The Campaign implements its mission through the State Action Coalitions.
In our first ten years, strategic priorities centered primarily on strengthening the nursing profession.
In 2020, the National Academy of Medicine and Science (NAMS), formerly known as the IOM, issued a new report, Charting a Path to Health Equity. This report sets the stage for our next ten years, leveraging nurses and community partners to improve health by reducing and eliminating barriers, by achieving health equity.
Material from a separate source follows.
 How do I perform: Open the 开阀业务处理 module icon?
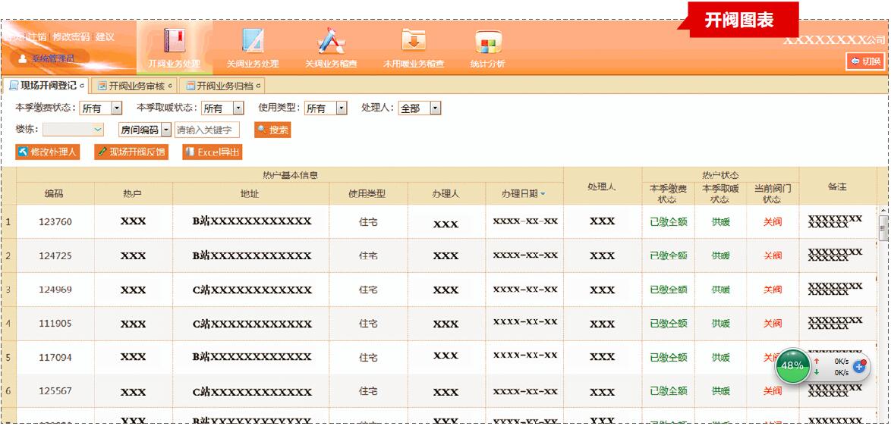click(x=175, y=41)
Action areas include permanently removing barriers to full scope nursing practice, improving compensation for nursing care, and building diversity in the nursing profession.
New National Academy of Medicine Report
The Future of Nursing 2020-2030:
Charting a Path to Achieve Health Equity (2021)
Recommendations
#1: In 2021, all national nursing organizations should initiate work to develop a shared agenda for addressing social determinants of health and achieving health equity.
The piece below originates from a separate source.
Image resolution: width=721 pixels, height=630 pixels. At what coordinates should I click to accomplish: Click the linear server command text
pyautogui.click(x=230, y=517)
#2: By 2023, state and federal government agencies, health care and public health organizations, payers, and foundations should initiate substantive actions to enable the nursing workforce to address social determinants of health and health equity more comprehensively, regardless of practice setting.
#3: By 2021, nursing education programs, employers, nursing leaders, licensing boards, and nursing organizations should initiate the implementation of structures, systems, and evidence-based interventions to promote nurses’ health and well-being, especially as they take on new roles to advance health equity.
#4: All organizations, including state and federal entities and employing organizations, should enable nurses to practice to the full extent of their education and training by removing barriers that prevent them from more fully addressing social needs and social determinants of health and by improving health care access, quality, and value.
#5: Federal, tribal, state, local, and private payers and public health agencies should establish sustainable and flexible payment mechanisms to support nurses in both health care and public health, including school nurses, in addressing social needs, social determinants of health, and health equity.
#6: All public and private health care systems should incorporate nursing expertise in designing, generating, analyzing, and applying data to support initiatives focused on social determinants of health and health equity using diverse digital platforms, artificial intelligence, and other innovative technologies.Recommendation.
#7: Nursing education programs, including continuing education, and accreditors and the National Council of State Boards of Nursing should ensure that nurses are prepared to address social determinants of health and achieve health equity.
#8: To enable nurses to address inequities within communities, federal agencies and other key stakeholders within and outside the nursing profession should strengthen and protect the nursing workforce during the response to such public health emergencies as the COVID-19 pandemic and natural disasters, including those related to climate change.Recommendation.
#9: The National Institutes of Health, the Centers for Medicare & Medicaid Services, the Centers for Disease Control and Prevention, the Health Resources and Services Administration, the Agency for Healthcare Research and Quality, the Administration for Children and Families, the Administration for Community Living, and private associations and foundations should convene representatives from nursing, public health, and health care to develop and support a research agenda and evidence base describing the impact of nursing interventions, including multisector collaboration, on social determinants of health, environmental health, health equity, and nurses’ health and well-being.